> Task details
Copy every line from the data below in which the string "vertical" can be found.

> Source material
━━━━━━
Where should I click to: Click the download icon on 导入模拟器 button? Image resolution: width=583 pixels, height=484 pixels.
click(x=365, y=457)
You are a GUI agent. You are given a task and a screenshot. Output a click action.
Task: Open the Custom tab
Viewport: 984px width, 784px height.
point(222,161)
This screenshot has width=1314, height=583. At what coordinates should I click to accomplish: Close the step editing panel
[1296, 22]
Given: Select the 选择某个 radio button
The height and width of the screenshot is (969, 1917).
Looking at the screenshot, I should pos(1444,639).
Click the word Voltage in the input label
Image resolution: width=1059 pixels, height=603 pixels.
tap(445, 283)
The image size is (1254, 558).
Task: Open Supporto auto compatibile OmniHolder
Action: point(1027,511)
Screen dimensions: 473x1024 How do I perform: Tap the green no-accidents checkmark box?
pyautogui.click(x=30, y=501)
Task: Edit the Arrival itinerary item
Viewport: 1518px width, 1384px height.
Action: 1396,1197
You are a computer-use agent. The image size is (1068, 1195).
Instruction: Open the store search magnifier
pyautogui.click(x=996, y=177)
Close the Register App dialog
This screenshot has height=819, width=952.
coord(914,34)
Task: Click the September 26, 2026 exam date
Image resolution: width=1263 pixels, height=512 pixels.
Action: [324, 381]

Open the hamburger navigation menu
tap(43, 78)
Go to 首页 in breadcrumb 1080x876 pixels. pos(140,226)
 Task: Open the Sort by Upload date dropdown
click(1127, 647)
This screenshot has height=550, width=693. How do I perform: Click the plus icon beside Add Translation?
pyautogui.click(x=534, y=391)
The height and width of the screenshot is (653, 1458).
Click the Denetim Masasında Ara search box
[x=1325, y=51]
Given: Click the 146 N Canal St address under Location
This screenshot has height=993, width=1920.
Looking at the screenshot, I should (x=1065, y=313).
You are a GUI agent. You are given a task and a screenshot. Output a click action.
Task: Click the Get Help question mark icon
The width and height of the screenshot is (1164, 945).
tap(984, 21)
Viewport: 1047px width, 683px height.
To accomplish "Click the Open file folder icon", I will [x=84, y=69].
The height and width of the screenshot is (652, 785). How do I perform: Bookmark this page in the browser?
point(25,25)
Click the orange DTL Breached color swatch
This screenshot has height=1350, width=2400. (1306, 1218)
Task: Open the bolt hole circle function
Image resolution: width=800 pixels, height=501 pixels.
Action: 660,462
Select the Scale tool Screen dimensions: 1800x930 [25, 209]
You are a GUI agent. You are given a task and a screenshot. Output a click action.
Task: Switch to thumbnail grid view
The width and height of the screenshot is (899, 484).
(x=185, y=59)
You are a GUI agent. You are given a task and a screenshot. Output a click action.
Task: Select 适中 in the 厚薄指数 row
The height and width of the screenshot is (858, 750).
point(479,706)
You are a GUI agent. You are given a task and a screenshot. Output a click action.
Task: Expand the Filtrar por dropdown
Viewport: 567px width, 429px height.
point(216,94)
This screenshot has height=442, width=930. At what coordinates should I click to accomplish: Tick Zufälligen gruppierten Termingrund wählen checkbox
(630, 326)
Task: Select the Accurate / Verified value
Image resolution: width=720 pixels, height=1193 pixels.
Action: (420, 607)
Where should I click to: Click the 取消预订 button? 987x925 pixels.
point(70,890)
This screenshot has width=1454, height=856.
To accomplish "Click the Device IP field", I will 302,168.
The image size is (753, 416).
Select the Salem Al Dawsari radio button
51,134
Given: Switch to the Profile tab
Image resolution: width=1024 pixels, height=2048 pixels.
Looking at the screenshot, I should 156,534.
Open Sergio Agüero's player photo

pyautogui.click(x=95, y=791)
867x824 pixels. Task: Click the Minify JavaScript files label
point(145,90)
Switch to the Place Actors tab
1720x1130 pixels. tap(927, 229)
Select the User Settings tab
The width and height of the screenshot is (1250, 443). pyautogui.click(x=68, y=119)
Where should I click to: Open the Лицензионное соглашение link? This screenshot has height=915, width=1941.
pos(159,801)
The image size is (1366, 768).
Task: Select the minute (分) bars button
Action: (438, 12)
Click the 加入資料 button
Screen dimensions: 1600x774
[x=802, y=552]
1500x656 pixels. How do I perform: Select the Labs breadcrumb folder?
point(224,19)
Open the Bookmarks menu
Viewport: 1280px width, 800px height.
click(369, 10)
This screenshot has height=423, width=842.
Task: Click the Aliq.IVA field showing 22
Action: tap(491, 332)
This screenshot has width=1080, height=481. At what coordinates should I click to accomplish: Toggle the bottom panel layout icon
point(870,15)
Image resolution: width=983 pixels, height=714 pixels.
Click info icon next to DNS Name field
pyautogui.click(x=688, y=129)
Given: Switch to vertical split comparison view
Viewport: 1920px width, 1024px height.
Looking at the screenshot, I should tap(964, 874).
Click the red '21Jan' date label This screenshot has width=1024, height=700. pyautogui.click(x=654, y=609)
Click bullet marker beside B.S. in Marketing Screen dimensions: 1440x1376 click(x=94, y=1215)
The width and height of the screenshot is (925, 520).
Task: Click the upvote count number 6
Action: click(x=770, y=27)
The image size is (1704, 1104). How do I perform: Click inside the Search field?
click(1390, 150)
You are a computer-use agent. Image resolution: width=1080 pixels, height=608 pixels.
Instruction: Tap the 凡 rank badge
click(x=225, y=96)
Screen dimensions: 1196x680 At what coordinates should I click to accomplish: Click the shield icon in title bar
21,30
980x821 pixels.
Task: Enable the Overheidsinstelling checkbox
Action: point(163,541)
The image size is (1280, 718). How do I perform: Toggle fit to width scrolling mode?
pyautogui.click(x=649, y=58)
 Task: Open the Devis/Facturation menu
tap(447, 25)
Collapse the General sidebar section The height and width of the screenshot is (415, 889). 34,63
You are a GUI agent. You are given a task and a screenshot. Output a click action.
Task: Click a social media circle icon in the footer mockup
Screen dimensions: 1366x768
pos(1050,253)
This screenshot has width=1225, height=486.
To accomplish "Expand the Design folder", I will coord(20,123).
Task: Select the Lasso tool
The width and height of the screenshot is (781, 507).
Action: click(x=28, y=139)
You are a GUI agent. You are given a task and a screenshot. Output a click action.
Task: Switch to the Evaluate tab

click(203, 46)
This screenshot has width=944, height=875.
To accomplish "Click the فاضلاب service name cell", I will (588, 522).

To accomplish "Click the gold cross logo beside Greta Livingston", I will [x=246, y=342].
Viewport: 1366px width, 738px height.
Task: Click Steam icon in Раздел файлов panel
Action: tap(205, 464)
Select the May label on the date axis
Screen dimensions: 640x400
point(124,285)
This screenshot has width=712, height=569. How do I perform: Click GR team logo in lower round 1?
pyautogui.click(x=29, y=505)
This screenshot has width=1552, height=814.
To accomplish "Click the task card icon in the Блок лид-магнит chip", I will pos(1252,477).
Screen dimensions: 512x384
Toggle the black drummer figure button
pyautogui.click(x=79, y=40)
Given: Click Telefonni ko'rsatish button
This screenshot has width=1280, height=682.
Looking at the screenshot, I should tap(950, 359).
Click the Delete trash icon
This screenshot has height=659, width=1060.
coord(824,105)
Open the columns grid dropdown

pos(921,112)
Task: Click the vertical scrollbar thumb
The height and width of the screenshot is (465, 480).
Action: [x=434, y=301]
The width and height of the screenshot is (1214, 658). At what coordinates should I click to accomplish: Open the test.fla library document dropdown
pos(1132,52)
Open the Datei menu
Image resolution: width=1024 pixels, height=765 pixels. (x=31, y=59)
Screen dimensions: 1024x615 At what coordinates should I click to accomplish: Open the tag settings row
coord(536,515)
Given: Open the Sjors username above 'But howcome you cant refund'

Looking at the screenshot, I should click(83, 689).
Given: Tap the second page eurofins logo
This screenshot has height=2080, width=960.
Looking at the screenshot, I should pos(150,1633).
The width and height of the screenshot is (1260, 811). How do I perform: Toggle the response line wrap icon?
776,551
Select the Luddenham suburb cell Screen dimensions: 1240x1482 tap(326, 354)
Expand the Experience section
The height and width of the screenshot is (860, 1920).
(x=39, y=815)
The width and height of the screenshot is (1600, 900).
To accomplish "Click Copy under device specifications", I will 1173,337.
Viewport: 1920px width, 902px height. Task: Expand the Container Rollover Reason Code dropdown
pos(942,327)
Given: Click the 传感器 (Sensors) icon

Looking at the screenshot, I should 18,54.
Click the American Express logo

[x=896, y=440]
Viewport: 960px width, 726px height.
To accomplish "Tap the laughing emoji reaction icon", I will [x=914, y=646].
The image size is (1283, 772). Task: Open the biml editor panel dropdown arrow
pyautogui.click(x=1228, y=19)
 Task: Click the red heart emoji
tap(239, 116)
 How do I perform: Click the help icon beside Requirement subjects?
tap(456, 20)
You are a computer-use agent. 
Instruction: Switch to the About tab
━━━━━━
> Exercise answer
Given: Switch to vertical split comparison view
Task: Click the vertical scrollbar thumb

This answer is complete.